Friday, February 10, 2017

Our Past is Present February 10, 2017

February 10, 2017
This is “Our Past Is Present” from the Geary County Historical Society.
On December 1st, 1859, a tall gangly traveler got off a riverboat in the little Kansas town of Elwood, which is just across the Missouri River from St. Joseph, Missouri. The traveler was identified the next day in the Elwood “Free Press” as the honorable Abraham Lincoln, who according to the report “kindly consented to make a speech here although he was somewhat under the weather and fatigued with the journey.” During the following week, Lincoln visited the few towns and settlement eastern part of the strife-torn Kansas territory. He had come to see for himself the situation and the territory.
Albert Richards was amongst a crowd of forty people who gathered to hear Lincoln speak in the little town of Troy in Doniphan County. Mr. Richards recorded the following about the future President:
“There was none of the magnetism of a multitude to inspire the long angular, ungainly orator, who rose up behind a rough table. In a conversational tone he argued the question of slavery in the territories in the language of an average Ohio or New York farmer. I thought, if the Illinoisans consider this a great man, their ideas must be very peculiar. But in 10 or 15 minutes I was unconsciously drawn by the clearness and logic of his argument. His fairness and candor were very noticeable. He ridiculed nothing, and misrepresented nothing.”

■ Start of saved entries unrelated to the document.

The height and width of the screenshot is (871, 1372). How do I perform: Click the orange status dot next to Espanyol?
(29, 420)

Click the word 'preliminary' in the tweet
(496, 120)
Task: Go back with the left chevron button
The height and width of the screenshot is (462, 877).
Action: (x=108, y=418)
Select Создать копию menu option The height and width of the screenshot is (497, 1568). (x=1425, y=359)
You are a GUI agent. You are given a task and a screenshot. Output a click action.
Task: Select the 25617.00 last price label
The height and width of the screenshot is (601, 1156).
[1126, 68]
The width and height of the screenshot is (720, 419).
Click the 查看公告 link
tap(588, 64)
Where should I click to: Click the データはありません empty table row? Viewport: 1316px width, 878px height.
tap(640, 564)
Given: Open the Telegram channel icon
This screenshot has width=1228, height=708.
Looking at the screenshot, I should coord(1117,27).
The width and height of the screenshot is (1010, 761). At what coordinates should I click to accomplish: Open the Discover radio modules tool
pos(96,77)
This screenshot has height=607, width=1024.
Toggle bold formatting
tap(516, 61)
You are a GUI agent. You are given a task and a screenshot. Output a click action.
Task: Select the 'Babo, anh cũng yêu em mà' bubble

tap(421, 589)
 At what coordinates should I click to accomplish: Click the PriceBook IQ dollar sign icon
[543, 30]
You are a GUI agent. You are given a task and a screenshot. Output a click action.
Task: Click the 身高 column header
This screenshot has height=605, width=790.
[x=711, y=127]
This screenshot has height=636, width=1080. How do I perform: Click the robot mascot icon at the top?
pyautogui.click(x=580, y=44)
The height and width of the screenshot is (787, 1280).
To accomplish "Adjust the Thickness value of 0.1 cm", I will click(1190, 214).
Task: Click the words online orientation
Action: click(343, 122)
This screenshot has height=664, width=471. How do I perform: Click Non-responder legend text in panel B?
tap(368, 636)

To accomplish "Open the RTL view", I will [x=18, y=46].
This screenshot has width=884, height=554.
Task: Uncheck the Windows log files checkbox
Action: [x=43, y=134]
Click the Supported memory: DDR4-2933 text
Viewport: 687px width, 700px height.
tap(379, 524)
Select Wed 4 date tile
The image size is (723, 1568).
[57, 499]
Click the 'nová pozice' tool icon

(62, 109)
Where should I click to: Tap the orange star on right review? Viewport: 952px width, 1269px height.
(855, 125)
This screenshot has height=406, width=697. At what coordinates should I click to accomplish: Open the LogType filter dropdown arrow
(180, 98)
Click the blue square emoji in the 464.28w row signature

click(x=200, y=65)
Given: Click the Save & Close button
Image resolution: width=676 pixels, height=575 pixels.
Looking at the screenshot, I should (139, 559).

The address lasted three quarters of an hour and when Lincoln concluded his remarks an older man originally from Kentucky, the heaviest slaveholder in the area, was asked to respond. He began with this honest comment: “I have heard, during my life all the ablest public speakers, all the eminent statesmen of the past and the present generation and candor compels me to say - that this is the most logical speech I ever listened to.” In March of 1861, just 16 months after his visit to Kansas, Lincoln would become our 16th President until his assassination in 1865. Lincoln’s birthday was February 12th, 1809. With the Uniform Monday Holiday Act of 1971, Lincoln and George Washington’s birthdays are included for recognition on that day. However, President’s Day is not a federal holiday. States are permitted to make their own decision about closing offices and schools.